* _PROBLEM TO WORK ON_: Find the word "Select" in the records and copy every line where it occurs.

—————

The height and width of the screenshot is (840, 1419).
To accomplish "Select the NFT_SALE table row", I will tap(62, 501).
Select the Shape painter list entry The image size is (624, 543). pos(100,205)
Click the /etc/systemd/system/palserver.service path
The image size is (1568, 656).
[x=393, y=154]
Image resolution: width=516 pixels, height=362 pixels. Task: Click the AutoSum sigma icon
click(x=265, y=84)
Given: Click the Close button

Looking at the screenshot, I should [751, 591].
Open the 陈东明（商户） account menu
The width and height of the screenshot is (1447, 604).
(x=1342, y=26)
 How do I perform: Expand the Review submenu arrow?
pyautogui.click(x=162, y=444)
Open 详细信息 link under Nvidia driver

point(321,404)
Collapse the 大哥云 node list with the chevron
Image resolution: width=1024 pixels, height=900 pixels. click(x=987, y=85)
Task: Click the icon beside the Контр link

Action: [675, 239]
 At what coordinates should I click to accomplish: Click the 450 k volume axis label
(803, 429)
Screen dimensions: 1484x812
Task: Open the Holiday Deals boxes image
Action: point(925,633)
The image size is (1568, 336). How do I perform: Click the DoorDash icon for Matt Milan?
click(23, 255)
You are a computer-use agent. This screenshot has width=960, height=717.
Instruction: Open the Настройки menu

—————

* _SOLUTION BELOW_:
To accomplish "Select the NFT_SALE table row", I will tap(62, 501).
Select the Shape painter list entry The image size is (624, 543). pos(100,205)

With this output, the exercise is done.